When getting results, do not blindly add new indexes as the plans might suggest. Study the situation carefully as too many indexes have downsides too. Just use the suggestions as input to replan your indexes for an entire table as a whole to serve all queries running against it.
Interesting stuff. I’ll need to play with it a bit. Thanks for sharing.
One point, I would not recommend running DBCC FREEPROCCACHE on a production system that’s in use, especially on a heavily used system. Getting all the procs back into cache can be an expensive operation for some systems..
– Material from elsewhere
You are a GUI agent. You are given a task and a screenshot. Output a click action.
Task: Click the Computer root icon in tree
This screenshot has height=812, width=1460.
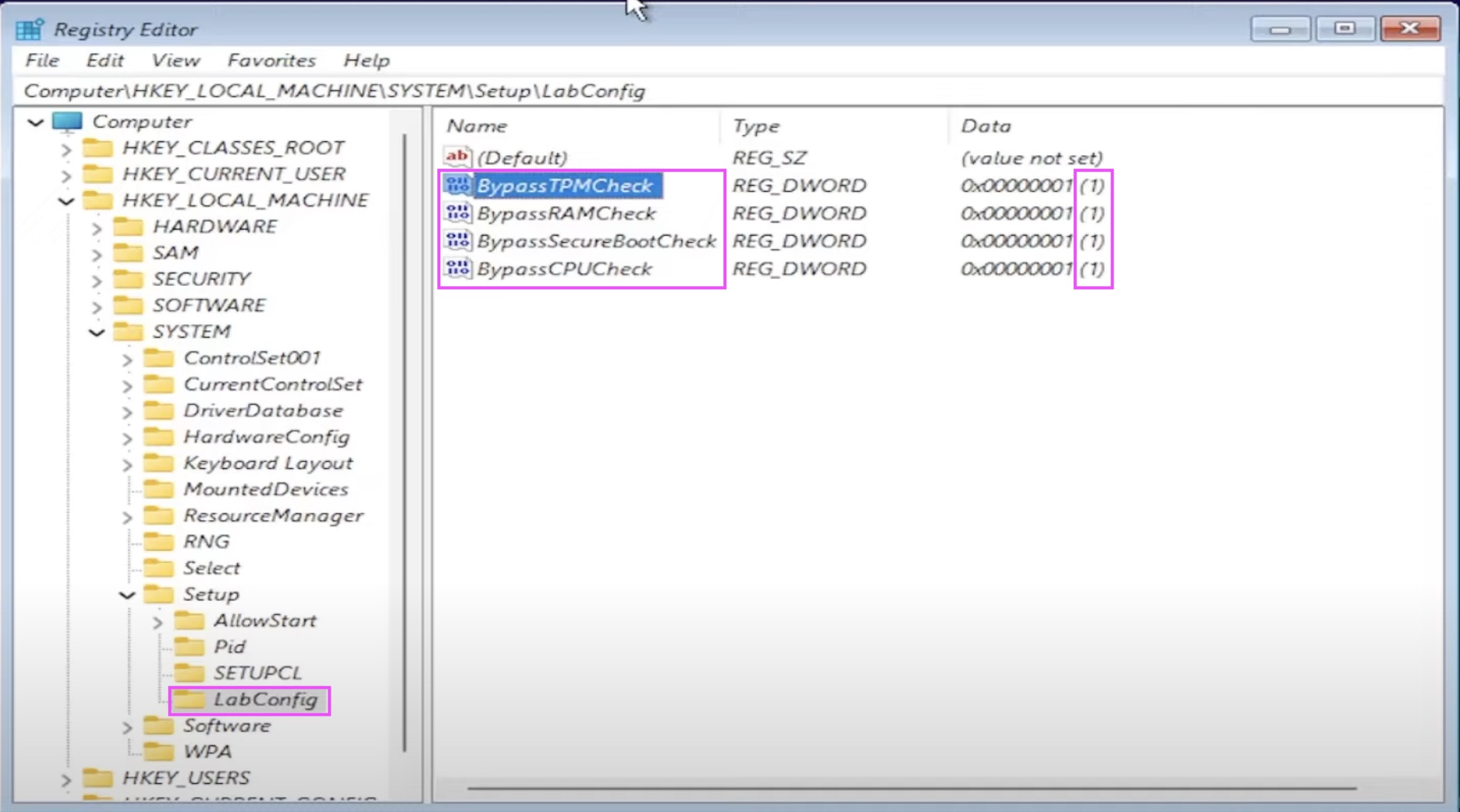click(x=67, y=121)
I agree with your recomodation of not using it on a 24/7 heavy loaded system. It would get hit with a brick if you clear the cache completely in such a situtation. The servers I work with are more related to office hours and become quiet before midnight and stay that way till 6am (bar the backup period). These servers have time to get up to speed as more users arrive and start processed performing DB access. It is not like it goes from nothing to peak load :).
Grant,
Which is the more meanigful sort, s.total_elapsed_time DESC or ProjectedImpact DESC?
They seem to not correlate.
Thanks,
Doug
Hey Doug,
No I suspect they wouldn’t correlate. The total_elapsed_time is going to be the actual run times for the queries and the ProjectedImpact is going to the optimizer’s best guess at how the query will be affected by including the index that it thinks it could use. I’d be surprised if there was a correlation between those two values. It’s because the estimated values from the optimizer are just not to be really, entirely, trusted. That doesn’t make it less than a useful measure, it would be. You’d just need to be sure to not rely on it completely as TRUTH.
I used total_elapsed_time, but avg time or number of executions or any of the other measures would be equally valid.